Thomas Robb (born 1946) is an American white supremacist, Ku Klux Klan leader and Christian Identity pastor. He is the National Director of The Knights Party, also known as the Knights of the Ku Klux Klan, taking control of the organization in 1989.

Early life
Robb was born in Detroit, Michigan, and grew up in Tucson, Arizona. He attended college in Colorado.

Christian Identity and Klan activities
Robb is the pastor of the Christian Revival Center in Zinc, Arkansas, a Christian Identity center where Robb espouses racism and antisemitism. Robb's "Thomas Robb Ministries" website declares that "the Anglo Saxon [sic], Germanic, Scandinavian, and kindred people are THE people of the Bible."

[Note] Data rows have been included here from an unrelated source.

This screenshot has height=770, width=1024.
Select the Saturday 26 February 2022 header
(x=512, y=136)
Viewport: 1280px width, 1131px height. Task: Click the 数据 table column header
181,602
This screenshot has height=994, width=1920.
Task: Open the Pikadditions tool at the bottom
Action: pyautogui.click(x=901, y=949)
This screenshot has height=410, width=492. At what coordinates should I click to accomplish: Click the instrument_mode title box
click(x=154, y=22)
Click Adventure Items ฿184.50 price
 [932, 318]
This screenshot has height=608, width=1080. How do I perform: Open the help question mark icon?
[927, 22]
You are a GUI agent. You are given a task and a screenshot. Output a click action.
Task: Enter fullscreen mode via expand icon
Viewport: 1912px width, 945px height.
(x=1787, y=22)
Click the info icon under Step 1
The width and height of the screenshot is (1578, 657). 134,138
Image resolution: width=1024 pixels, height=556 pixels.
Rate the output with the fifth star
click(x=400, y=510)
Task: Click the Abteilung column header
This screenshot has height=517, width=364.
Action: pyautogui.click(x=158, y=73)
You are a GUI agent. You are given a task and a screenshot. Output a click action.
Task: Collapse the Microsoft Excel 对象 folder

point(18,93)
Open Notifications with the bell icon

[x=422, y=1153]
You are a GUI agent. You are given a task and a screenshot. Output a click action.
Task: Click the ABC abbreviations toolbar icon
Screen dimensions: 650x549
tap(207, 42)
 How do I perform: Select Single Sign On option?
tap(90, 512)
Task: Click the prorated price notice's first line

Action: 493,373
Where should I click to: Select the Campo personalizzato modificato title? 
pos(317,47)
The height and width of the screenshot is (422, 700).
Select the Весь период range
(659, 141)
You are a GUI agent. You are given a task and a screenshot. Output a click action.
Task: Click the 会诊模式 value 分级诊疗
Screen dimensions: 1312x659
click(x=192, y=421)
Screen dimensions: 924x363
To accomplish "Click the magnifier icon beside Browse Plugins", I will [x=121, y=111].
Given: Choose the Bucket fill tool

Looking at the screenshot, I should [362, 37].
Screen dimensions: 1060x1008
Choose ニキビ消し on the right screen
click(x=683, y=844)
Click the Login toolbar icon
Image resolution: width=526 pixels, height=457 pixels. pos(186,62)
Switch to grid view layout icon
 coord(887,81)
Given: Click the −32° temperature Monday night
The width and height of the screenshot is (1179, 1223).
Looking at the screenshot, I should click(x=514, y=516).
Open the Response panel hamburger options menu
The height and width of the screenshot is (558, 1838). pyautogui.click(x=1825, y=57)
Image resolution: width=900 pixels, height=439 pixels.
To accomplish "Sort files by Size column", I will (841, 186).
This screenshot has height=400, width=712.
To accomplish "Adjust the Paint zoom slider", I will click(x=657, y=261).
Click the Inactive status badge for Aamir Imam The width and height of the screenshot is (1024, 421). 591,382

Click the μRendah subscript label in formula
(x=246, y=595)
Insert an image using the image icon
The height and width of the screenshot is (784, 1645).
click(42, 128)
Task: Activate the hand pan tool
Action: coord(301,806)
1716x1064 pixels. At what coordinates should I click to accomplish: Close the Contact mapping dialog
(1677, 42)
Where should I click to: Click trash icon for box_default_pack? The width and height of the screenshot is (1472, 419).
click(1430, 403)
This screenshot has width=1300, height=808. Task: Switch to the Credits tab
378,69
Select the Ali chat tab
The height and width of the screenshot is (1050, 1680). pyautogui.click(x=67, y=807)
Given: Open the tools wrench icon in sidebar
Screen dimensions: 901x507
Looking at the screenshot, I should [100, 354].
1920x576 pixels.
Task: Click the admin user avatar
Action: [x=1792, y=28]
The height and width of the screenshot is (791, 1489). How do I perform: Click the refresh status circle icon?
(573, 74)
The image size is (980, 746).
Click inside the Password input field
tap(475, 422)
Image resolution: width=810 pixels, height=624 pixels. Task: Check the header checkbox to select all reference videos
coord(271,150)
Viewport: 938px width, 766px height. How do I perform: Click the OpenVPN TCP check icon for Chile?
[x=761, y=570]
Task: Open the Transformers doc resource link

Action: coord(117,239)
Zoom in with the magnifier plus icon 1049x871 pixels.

In 1989, Robb took over the Knights of the Ku Klux Klan, originally led by David Duke. In a bid to gain mainstream acceptance, he took the title of "National Director" instead of "Imperial Wizard", and chose to rename the organization "The Knights Party". He also decided to accept members via mail-in forms, rather than through initiation rites that had been common Klan practice in the past. Robb defends the Klan as a harmless organization, claiming that it is "gentle, upbeat, and friendly"; when featured in the PBS documentary Banished, Robb compared a Klan hood to a businessman's tie, claiming that "it's just tradition".

Robb has maintained ties to other far-right groups; he has spoken at the Aryan Nations' annual "World Congress" of hate group leaders, appeared on Jamie Kelso's white supremacist Voice of Reason Radio Network, and contributed regularly to the white supremacist Internet forum Stormfront. In 1996 Robb began to pioneer the concept that white people were being targeted for genocide.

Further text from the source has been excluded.